**ФРАГМЕНТ ДОКУМЕНТА:**
В творчестве Бауэра в 1917 году проявилось сразу несколько тенденций к обновлению: и освоение (пока еще очень осторожное) новой тематики и фактуры в «Революционере», и новый подход к существованию актера в пространстве в «За счастьем», и целая череда непривычных для драматургии и режиссуры раннего кино решений в «Короле Парижа», работу над которым Бауэр уже не успел завершить, скончавшись от воспаления легких. В последнем фильме, над которым Кулешов работал и как художник, и как ассистент, уже проявился переход от салонной мелодрамы к авантюрно-приключенческому жанру, ставящему новые задачи в работе с местами действия, в ритме и монтаже, но пока они фактически никак не разрешались. Этот шаг будет сделан в первой самостоятельной работе самого Кулешова – «Проекте инженера Прайта» (1918).
В этом фильме режиссер впервые практически попробовал свои идеи, связанные с тем, что два года спустя он будет описывать теоретически: «Сущность кинематографа надо искать не в пределах заснятого куска, а в смене этих кусков! <…> сущность кино, его способ достижения художественного впечатления есть монтаж»[1]. Во время работы над «Проектом инженера Прайта» и вскоре после него Кулешов открывает два своих знаменитых монтажных приема: «творимая земная поверхность» (соединение кадров, позволяющее зрителю воспринимать порознь запечатленных на них людей и объекты как якобы находящиеся в одном пространстве) и «эффект Кулешова» (совмещение одного и того же крупного плана актера с различными объектами, из-за чего зрителю кажется, что лицо якобы выражает эмоцию, вызванную взглядом на тот или иной объект). Впрочем, второй прием был открыт, судя по всему, вскоре после создания «Проекта инженера Прайта» (по крайней мере, в нем он еще не применяется), а первый использовался в фильме очень локально, только для обозначения места действия, а не в драматургии фильма. По формулировке киноведа Н. А. Изволова, монтаж в фильме «предназначался не для рассказа о событиях, а для показа их частей»[2].
Во время сокращения производства игровых фильмов 1919–1923 годов Кулешов работал над хроникальными съемками, в процессе которых приобретал новый производственный опыт и практически уточнял монтажные теории, но главное – начал преподавать в только что созданной Госкиношколе (впоследствии ставшей ВГИКом). Вернее, сначала Кулешов подготовил для переэкзаменовки студентов, провалившихся поначалу на вступительных экзаменах («Как-то случайно это оказались самые талантливые студенты школы»[3], – вспоминал он впоследствии), и когда их приняли, то пригласили и Кулешова в качестве преподавателя этой мастерской. Именно с этими учениками, многие из которых станут позднее не только актерами, но и режиссерами, Кулешов опробовал репетиционный метод (с помощью пластических этюдов – «фильмов без пленки», которые ставились за неимением таковой) и теорию «натурщика» (актера, добивающегося предельной выразительности отдельного жеста в расчете на последующий монтаж немого фильма).

**СТРОКИ:**
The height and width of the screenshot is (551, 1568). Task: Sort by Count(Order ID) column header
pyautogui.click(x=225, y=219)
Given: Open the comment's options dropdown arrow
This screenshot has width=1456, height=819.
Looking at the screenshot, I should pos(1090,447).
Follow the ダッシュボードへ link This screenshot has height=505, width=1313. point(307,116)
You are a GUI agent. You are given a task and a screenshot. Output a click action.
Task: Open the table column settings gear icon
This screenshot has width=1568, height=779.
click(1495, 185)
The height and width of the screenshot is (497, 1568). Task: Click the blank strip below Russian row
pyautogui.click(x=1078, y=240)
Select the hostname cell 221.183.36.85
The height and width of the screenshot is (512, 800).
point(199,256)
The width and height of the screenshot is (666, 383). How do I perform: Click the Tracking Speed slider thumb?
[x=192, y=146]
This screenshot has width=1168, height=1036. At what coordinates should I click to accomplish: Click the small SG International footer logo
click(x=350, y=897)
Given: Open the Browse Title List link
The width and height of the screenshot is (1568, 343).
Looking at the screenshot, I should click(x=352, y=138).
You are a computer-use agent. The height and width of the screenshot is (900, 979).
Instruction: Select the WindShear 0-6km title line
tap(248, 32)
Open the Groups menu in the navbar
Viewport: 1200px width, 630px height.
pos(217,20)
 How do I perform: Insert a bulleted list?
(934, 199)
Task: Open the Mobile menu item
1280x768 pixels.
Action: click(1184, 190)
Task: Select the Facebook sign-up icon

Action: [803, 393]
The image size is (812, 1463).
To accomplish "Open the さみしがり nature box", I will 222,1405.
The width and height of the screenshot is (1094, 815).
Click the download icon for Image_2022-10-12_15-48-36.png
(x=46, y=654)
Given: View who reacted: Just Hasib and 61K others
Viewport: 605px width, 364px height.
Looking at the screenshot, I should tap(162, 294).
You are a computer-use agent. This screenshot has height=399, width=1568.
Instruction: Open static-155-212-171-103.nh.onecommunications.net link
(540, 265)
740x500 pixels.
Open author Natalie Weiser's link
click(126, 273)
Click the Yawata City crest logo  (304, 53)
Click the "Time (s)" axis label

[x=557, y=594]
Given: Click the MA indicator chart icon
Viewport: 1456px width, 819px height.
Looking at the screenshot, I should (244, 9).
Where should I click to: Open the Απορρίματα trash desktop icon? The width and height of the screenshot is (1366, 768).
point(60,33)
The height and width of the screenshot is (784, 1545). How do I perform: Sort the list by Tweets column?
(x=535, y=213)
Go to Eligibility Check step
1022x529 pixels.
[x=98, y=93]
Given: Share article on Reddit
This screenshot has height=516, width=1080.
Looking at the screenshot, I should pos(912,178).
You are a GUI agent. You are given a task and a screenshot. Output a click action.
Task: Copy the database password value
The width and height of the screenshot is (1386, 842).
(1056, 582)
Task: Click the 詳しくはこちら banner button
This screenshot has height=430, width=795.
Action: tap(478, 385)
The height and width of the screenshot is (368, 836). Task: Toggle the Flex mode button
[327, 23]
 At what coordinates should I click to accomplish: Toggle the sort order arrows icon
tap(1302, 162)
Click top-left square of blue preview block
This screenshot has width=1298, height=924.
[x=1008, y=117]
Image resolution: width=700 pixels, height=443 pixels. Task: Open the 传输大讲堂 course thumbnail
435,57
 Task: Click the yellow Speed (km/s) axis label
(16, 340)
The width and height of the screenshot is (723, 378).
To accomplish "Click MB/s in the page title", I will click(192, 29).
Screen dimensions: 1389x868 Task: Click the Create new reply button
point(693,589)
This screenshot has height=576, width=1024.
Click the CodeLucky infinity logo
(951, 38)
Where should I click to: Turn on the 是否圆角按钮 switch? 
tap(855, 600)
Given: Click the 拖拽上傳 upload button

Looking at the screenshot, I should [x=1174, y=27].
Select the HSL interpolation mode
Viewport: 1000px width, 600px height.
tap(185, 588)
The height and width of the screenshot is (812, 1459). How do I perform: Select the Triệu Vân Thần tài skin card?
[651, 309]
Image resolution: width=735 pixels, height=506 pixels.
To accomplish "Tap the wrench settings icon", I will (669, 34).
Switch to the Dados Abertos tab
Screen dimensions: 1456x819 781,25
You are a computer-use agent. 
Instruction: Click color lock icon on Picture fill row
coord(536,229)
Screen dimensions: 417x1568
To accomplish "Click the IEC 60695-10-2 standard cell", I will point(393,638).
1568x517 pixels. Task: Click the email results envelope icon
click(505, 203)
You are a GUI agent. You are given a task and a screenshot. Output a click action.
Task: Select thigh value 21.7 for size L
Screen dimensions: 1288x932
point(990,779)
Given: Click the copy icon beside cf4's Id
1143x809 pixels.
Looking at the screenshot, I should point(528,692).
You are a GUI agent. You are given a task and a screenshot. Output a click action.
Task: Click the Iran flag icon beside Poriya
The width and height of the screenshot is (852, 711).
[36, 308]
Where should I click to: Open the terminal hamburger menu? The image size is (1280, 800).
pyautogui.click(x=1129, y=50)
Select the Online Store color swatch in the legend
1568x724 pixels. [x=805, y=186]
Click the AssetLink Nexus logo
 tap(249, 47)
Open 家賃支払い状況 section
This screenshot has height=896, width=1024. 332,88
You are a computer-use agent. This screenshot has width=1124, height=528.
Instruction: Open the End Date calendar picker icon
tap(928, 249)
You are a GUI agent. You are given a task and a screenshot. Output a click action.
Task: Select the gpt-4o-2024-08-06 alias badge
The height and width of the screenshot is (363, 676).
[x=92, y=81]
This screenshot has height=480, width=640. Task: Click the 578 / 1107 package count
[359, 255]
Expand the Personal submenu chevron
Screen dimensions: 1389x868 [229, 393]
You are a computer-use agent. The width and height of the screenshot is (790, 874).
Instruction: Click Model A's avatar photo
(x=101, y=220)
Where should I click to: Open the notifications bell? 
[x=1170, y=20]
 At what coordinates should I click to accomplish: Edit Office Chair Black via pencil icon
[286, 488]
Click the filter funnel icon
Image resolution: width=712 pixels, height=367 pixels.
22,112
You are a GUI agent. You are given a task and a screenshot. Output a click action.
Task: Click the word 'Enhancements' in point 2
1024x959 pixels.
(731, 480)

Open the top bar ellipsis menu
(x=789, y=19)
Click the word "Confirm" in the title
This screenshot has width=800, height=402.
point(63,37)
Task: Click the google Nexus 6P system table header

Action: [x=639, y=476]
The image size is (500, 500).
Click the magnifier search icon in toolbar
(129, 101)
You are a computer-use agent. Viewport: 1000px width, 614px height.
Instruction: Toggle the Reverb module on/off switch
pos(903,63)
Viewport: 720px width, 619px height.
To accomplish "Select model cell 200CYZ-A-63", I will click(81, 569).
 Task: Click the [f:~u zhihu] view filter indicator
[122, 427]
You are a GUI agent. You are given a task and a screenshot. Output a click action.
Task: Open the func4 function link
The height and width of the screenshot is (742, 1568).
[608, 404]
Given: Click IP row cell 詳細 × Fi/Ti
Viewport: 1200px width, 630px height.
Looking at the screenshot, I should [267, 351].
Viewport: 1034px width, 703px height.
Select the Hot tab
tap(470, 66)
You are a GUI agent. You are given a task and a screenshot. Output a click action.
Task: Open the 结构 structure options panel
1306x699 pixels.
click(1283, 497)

**ЗАДАНИЕ:** Напишите продолжение фрагмента о творческом пути Кулешова, начиная сразу после его последнего предложения.

**РЕЗУЛЬТАТ:**
КИНОХРОНОГРАФ 1922
В беседе с Луначарским Ленин произносит ставшую лозунгом фразу: «Из всех искусств для нас важнейшим является кино»
И когда зимой 1923/1924 года коллектив Кулешова, образованный этой мастерской, получил возможность поставить первый самостоятельный фильм – «Необычайные приключения мистера Веста в стране большевиков» (1924), – он стал для режиссера одновременно и подведением итогов поисков предыдущего пятилетия, и выходом на новый этап.
Поскольку «Проект инженера Прайта» в свое время шел в прокате недолго и еще не был связан с работой коллектива, вышедшая весной 1924‑го сатирическая авантюрная комедия о мистере Весте стала первым полноценным выступлением молодой съемочной группы, предлагающей новые художественные принципы, и этот фильм открыл череду ярких дебютов 1924 года, а уже осенью Кулешов со своими учениками приступил к съемкам «Луча смерти» (1925).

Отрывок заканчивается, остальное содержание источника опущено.